(Dataset entries)
◇ ◇ ◇ ◇
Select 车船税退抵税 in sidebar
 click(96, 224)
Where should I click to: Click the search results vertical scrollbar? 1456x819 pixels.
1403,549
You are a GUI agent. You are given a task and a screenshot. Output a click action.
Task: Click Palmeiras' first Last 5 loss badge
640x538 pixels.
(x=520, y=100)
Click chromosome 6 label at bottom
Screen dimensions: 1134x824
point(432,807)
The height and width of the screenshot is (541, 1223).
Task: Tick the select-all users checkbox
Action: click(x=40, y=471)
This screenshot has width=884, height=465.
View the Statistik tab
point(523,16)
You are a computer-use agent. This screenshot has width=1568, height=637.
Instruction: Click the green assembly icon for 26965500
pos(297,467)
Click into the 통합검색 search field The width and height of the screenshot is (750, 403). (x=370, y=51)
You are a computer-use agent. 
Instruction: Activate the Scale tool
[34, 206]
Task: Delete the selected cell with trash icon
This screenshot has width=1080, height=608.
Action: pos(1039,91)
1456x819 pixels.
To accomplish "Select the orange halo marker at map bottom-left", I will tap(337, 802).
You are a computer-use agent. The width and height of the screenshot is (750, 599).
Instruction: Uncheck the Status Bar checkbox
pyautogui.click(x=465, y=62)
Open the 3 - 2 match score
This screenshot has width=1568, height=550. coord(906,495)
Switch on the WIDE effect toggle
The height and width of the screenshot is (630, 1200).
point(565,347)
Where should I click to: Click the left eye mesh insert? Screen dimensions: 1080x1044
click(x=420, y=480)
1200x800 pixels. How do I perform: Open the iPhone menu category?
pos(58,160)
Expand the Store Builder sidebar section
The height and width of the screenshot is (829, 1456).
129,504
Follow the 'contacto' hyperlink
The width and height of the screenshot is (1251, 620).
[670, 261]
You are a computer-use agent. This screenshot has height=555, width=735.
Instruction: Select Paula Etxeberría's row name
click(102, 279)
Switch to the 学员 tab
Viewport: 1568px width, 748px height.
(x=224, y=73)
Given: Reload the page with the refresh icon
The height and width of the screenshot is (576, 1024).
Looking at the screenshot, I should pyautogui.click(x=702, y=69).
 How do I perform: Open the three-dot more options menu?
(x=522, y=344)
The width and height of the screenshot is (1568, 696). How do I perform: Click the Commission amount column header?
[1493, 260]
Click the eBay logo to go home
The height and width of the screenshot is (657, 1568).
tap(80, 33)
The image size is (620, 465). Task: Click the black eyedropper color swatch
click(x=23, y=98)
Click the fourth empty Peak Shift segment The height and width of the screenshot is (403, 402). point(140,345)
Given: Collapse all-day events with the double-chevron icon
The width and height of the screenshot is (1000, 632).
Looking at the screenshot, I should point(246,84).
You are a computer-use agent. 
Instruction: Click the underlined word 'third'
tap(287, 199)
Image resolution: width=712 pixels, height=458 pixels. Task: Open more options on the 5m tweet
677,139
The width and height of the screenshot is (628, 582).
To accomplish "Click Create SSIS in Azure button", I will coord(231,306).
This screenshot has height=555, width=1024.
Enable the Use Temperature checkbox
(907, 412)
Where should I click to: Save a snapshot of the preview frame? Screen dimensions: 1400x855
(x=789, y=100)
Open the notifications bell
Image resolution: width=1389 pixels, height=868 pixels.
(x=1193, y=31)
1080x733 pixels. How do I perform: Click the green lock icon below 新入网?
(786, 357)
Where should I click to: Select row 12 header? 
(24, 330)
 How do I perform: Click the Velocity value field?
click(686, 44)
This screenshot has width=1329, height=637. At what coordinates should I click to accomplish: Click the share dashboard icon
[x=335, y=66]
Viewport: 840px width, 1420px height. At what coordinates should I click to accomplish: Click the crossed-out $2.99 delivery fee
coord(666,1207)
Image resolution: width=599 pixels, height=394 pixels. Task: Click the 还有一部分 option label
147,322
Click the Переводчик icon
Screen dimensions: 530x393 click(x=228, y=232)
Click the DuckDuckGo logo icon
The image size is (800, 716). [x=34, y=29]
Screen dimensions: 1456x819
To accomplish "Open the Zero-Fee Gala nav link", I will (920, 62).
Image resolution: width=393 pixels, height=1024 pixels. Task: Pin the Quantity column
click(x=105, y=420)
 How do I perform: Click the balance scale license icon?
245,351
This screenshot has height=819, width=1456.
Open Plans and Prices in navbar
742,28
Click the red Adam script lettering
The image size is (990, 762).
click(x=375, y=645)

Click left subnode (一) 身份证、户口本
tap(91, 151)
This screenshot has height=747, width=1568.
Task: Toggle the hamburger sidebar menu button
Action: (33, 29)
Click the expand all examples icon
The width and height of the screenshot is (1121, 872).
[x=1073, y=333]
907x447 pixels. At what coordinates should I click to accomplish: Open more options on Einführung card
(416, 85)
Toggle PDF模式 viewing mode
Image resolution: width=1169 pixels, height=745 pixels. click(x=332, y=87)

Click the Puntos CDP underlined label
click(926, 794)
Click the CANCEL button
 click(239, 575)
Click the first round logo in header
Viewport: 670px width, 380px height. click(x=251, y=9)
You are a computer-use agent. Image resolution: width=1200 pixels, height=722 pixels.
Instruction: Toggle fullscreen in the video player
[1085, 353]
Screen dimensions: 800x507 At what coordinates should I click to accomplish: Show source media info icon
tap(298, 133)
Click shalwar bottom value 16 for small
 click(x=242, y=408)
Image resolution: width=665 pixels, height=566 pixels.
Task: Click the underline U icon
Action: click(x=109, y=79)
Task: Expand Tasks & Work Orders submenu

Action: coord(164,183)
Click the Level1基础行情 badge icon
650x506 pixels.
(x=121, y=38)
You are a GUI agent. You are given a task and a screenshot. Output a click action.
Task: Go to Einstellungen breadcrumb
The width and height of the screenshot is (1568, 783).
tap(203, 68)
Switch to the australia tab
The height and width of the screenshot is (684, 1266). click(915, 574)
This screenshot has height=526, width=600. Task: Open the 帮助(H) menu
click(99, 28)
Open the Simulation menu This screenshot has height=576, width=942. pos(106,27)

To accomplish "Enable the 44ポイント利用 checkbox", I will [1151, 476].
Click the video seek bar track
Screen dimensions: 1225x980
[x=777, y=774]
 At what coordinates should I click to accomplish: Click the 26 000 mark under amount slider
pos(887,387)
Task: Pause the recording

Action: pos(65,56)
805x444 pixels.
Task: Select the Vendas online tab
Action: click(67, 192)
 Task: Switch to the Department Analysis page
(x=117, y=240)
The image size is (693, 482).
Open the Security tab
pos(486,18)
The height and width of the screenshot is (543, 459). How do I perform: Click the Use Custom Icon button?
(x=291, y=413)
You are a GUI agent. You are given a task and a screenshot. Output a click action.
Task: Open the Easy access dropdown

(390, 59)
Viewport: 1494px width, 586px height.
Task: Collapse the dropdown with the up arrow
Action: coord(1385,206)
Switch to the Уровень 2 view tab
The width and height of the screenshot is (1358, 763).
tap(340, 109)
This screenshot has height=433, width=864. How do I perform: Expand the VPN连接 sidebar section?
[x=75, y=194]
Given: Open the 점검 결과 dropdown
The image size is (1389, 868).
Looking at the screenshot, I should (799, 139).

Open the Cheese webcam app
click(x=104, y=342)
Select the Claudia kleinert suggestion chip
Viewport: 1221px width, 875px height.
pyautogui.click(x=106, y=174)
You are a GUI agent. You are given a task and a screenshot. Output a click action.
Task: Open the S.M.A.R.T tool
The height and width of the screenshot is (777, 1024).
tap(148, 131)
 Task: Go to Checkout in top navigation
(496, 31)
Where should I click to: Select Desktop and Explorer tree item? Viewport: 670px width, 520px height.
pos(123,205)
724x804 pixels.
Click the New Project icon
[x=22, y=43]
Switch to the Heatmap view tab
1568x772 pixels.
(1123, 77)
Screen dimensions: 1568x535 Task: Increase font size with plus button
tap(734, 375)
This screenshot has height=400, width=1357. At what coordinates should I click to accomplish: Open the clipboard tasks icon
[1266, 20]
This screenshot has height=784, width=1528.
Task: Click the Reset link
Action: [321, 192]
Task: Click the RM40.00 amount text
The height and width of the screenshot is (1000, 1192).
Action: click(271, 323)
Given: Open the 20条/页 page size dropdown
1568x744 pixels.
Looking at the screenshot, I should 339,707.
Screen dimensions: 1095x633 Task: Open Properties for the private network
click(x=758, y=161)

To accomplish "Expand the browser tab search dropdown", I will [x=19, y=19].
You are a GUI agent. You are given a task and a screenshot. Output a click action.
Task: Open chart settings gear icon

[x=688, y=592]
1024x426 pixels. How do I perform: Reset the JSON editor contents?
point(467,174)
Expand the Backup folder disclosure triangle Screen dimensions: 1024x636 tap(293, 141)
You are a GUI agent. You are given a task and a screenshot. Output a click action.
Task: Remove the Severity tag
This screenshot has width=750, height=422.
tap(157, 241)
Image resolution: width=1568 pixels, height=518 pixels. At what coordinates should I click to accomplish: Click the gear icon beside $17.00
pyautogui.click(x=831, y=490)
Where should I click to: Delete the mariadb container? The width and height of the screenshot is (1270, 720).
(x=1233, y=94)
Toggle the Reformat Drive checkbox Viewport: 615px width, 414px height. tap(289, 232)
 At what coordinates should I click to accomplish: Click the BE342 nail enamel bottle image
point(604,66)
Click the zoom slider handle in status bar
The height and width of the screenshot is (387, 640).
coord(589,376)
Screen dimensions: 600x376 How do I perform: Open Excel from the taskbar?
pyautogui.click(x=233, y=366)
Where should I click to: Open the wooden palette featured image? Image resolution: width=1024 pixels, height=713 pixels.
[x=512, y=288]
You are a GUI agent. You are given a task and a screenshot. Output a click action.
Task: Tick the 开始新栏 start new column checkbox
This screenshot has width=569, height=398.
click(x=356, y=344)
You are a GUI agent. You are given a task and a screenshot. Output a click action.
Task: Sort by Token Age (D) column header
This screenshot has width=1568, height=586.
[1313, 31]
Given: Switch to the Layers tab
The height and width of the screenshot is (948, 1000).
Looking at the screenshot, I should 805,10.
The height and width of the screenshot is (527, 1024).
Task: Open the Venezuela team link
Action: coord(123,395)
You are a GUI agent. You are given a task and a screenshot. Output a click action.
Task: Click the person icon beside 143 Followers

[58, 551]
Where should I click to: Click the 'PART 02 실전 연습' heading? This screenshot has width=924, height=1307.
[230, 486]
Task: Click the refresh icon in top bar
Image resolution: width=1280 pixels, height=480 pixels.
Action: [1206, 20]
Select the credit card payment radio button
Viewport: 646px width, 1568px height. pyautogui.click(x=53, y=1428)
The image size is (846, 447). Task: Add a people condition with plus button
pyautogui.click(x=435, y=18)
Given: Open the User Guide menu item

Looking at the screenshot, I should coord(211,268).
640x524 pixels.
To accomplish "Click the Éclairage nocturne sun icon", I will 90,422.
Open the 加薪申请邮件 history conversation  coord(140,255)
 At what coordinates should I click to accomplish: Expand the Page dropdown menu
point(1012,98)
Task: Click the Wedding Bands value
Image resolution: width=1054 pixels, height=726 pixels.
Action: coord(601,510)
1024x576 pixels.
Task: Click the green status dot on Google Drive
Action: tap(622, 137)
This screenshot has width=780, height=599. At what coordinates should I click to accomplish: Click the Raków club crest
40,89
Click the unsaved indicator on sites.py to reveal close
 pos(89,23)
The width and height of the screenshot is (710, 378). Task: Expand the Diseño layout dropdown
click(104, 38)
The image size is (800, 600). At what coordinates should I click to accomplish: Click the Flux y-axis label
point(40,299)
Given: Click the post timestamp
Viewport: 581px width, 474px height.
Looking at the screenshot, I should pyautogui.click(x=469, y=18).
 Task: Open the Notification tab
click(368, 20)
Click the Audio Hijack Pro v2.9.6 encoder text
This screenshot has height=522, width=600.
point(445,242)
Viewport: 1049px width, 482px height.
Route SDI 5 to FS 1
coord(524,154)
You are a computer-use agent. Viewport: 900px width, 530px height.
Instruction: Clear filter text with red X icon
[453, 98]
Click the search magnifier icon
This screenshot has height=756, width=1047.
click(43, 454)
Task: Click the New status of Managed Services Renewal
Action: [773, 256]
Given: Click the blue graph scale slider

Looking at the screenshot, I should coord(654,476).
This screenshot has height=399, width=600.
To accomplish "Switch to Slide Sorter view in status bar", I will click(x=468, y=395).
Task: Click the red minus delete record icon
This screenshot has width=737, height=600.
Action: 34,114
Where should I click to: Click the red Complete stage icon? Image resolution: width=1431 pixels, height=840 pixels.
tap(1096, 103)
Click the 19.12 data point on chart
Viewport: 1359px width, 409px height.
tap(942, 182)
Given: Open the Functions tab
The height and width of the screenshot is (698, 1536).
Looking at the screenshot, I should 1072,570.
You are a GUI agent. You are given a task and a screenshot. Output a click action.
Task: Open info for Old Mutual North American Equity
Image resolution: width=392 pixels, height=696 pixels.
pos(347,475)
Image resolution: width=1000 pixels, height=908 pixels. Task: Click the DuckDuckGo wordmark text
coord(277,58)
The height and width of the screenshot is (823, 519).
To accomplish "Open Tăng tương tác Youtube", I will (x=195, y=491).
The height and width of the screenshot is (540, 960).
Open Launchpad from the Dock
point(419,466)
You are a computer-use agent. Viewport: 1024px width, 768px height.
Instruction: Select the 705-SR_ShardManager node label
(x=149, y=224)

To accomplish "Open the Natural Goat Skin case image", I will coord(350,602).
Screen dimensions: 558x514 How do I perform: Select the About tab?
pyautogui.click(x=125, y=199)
◇ ◇ ◇ ◇
*YOUR INSTRUCTIONS*. Only lines containing the word "refresh" should appear in the answer, and every such line from the records above must be there.

*SOLUTION TO THE PROBLEM*.
Given: Reload the page with the refresh icon
Task: Click the refresh icon in top bar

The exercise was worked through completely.